• [Provided records]
——

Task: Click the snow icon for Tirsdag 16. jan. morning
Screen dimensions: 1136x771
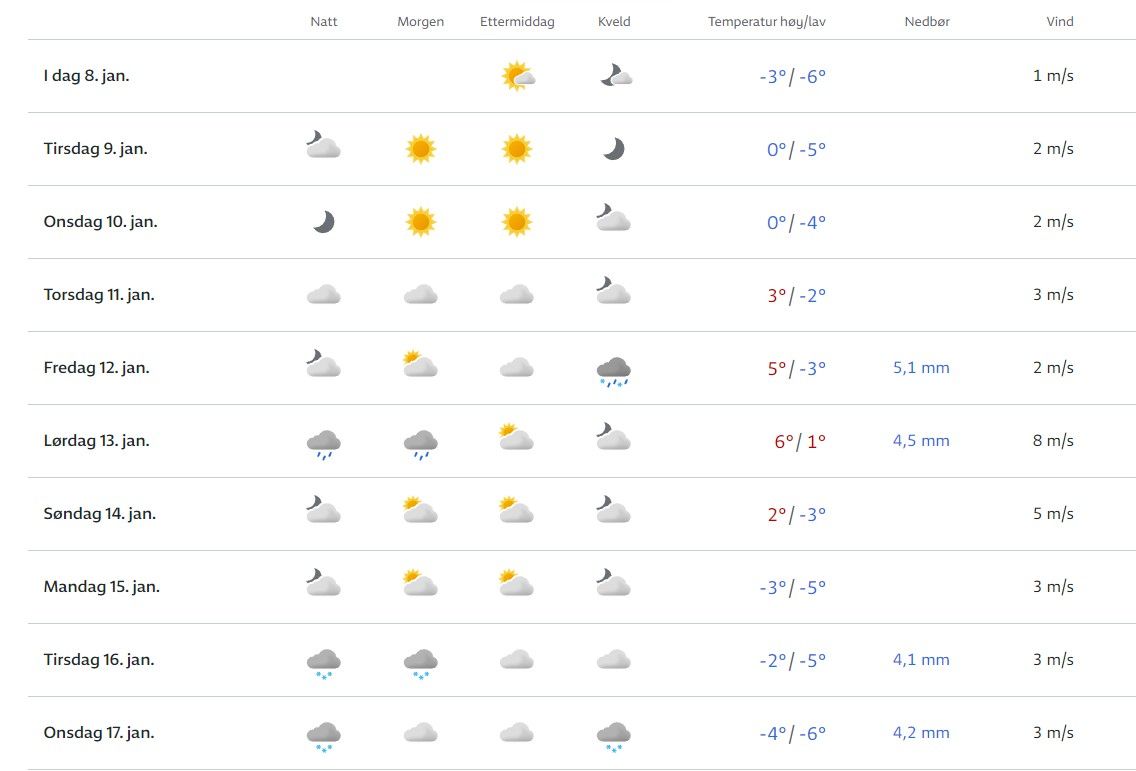Action: pyautogui.click(x=421, y=662)
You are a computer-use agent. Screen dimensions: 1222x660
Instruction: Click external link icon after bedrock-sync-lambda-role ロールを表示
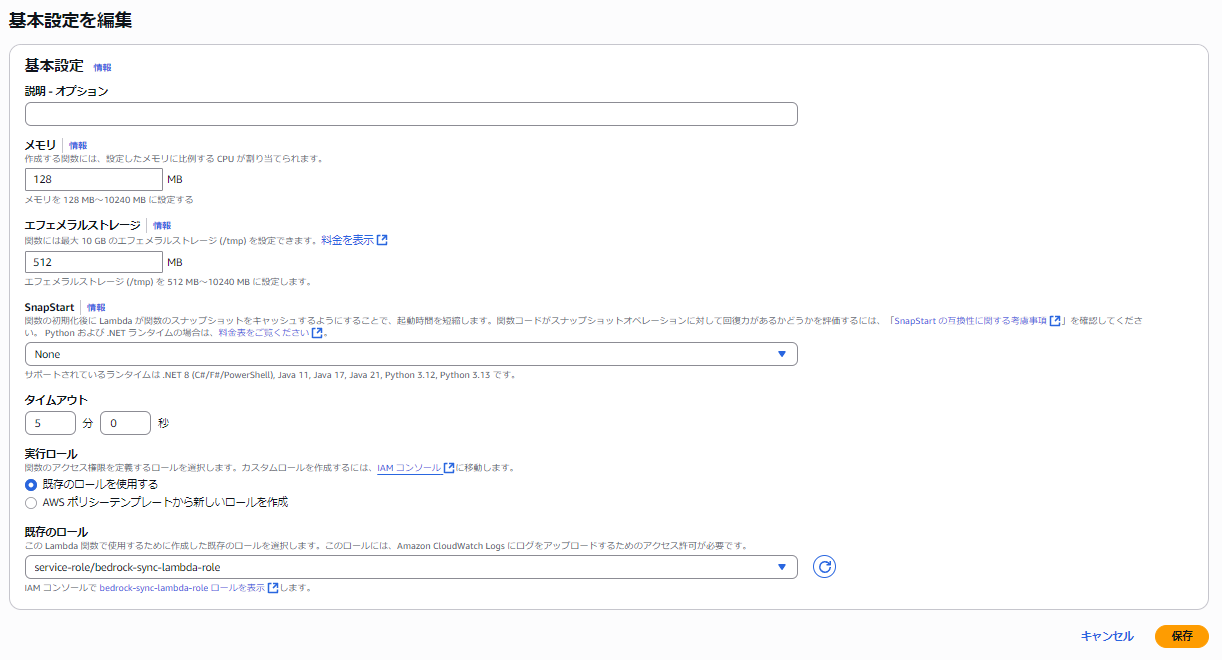coord(272,589)
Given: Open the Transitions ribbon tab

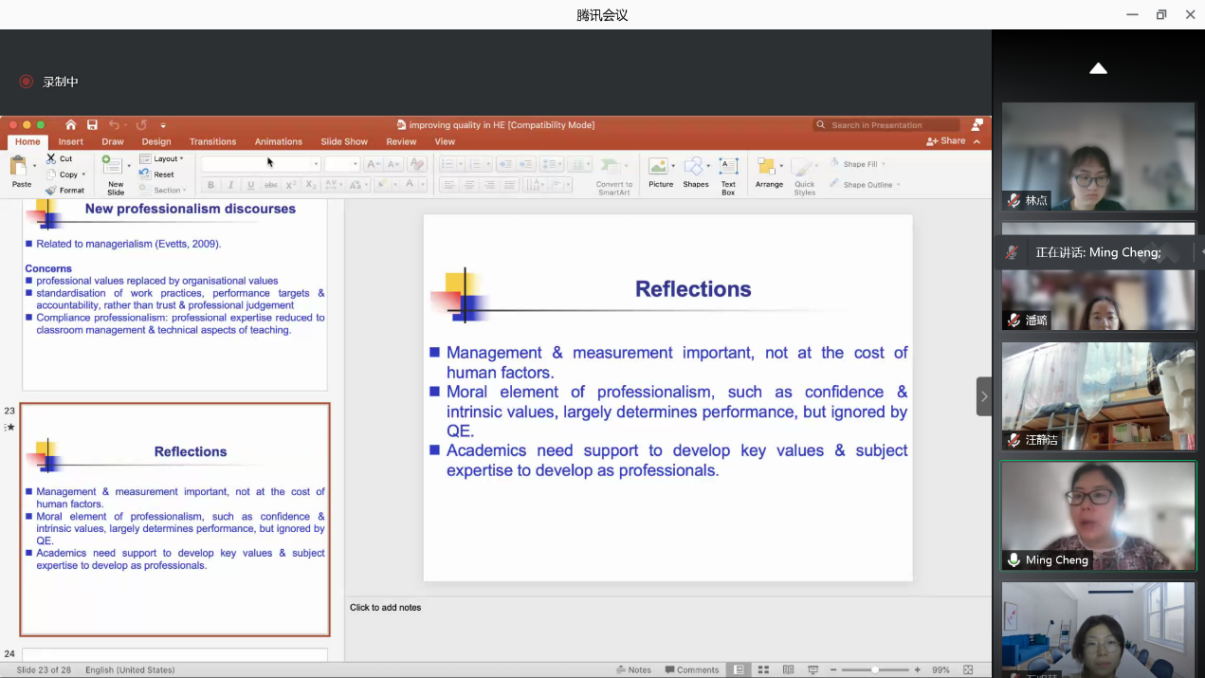Looking at the screenshot, I should [x=213, y=142].
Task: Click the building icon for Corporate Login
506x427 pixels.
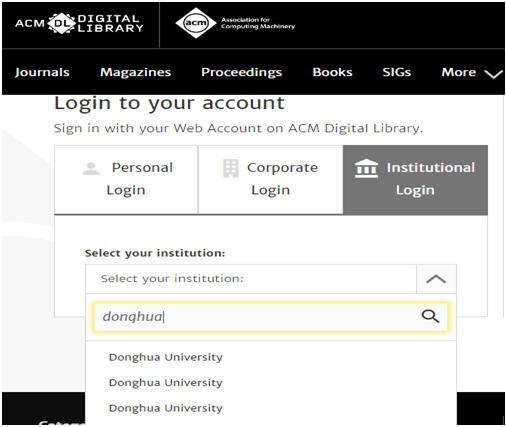Action: click(231, 168)
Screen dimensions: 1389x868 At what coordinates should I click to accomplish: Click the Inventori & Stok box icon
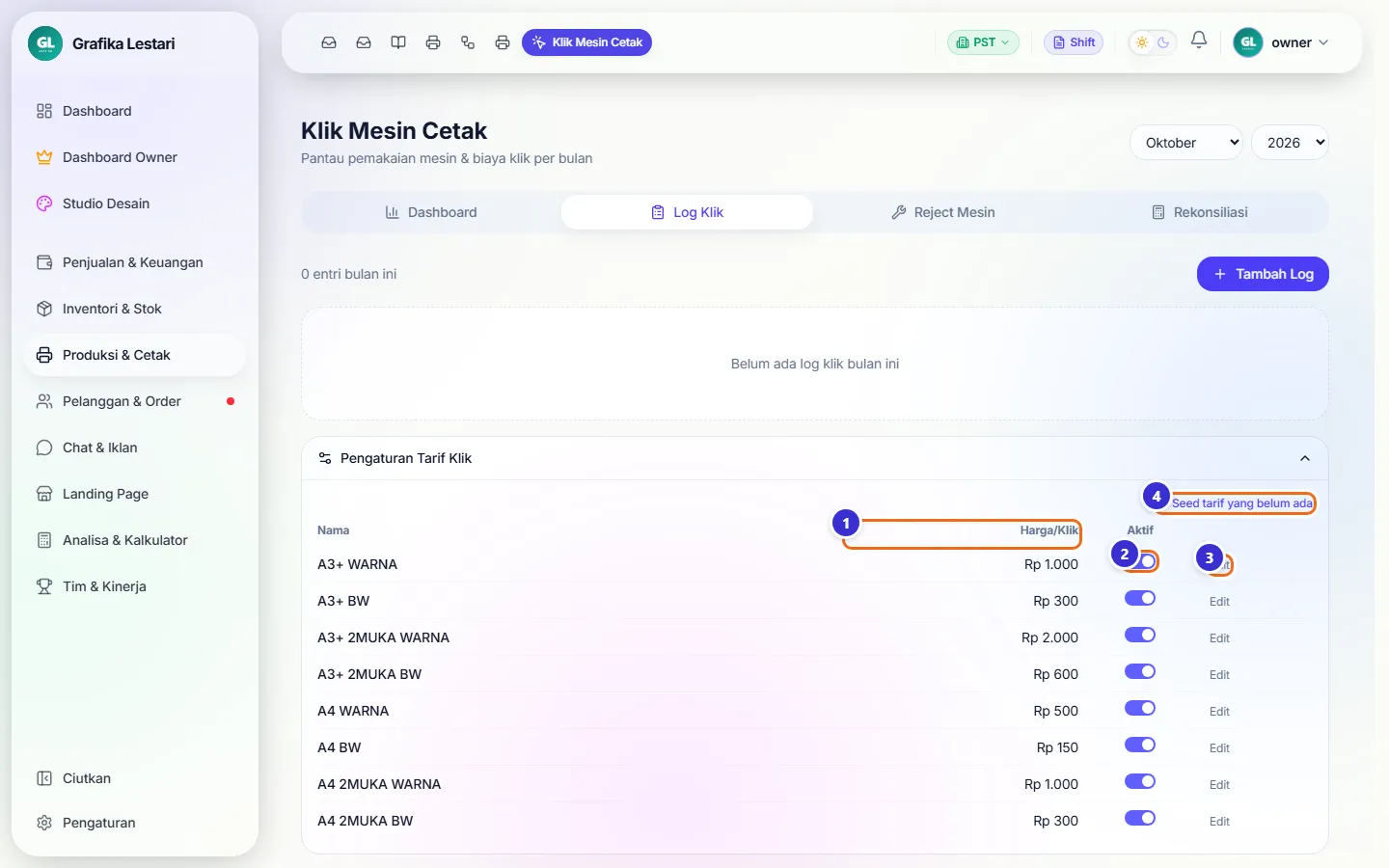click(x=44, y=309)
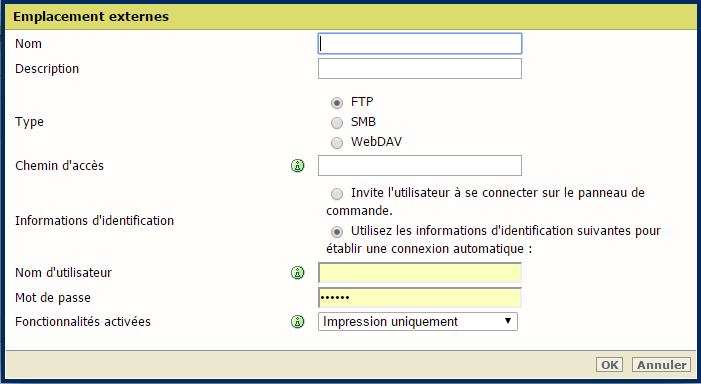Click the Informations d'identification label
The width and height of the screenshot is (701, 384).
(x=94, y=221)
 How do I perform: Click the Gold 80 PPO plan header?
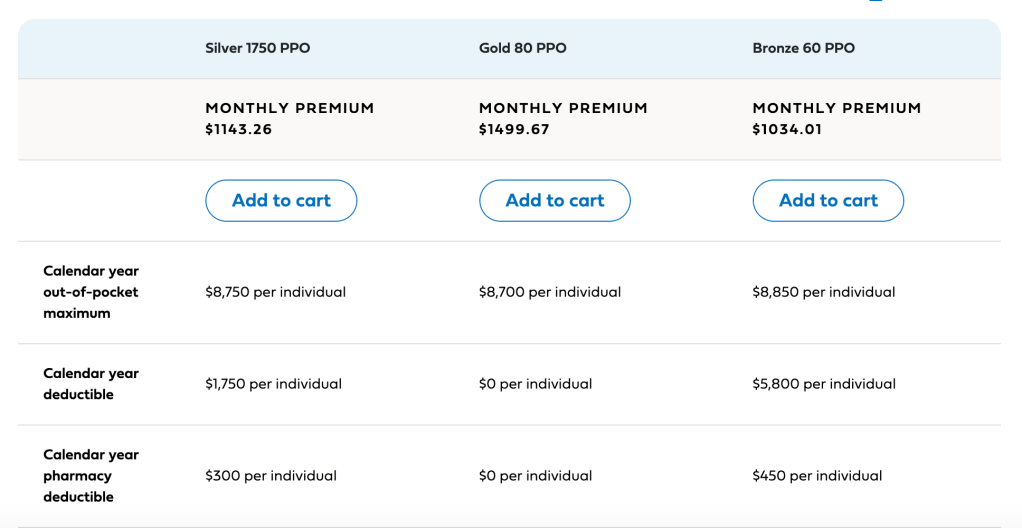tap(523, 48)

——

• [Exercise aim] Only the lines from the one with "How do I perform: Click" through the end of the listing should be transcribed, exactly and without pictures.

• [Answer space]
 How do I perform: Click the Gold 80 PPO plan header?
tap(523, 48)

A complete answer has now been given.